-- INFORMATION follows --
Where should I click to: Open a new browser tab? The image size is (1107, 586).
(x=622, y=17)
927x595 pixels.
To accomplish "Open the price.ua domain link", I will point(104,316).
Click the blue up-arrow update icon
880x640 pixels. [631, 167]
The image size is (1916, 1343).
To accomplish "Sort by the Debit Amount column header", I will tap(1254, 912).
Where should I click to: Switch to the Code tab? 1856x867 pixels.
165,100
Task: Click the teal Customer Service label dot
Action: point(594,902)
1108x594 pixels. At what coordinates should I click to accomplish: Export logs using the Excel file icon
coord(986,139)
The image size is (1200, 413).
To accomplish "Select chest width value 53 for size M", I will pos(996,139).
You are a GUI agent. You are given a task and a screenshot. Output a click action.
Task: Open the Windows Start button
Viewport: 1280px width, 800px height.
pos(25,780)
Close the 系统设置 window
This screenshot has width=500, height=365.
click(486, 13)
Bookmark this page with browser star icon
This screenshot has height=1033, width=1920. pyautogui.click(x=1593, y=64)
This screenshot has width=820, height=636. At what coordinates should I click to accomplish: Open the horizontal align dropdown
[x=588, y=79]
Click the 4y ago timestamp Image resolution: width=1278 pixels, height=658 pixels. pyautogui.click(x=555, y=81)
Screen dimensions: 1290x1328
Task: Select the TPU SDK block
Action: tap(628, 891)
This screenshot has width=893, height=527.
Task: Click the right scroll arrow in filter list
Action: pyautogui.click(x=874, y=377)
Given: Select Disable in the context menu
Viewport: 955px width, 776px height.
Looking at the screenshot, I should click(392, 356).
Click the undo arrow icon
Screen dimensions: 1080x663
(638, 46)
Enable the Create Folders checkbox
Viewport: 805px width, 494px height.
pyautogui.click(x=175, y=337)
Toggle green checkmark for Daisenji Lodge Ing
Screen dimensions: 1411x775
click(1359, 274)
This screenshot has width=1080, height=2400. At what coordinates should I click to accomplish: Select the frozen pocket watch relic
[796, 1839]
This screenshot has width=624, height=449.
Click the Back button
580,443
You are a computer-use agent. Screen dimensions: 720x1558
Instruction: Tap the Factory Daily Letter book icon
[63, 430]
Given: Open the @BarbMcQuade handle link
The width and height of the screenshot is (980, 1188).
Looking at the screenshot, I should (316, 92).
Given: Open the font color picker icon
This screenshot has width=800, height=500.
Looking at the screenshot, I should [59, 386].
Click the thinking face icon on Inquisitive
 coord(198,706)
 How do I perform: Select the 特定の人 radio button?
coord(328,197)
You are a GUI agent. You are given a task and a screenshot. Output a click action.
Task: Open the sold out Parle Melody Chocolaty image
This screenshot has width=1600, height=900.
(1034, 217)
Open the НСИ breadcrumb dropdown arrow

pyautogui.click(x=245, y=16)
-- INFORMATION concluded --
_ABOUT THIS TASK_
Look through the listing above and copy each line where the string "link" occurs.

_WRITTEN RESPONSE_
To accomplish "Open the price.ua domain link", I will point(104,316).
Given: Open the @BarbMcQuade handle link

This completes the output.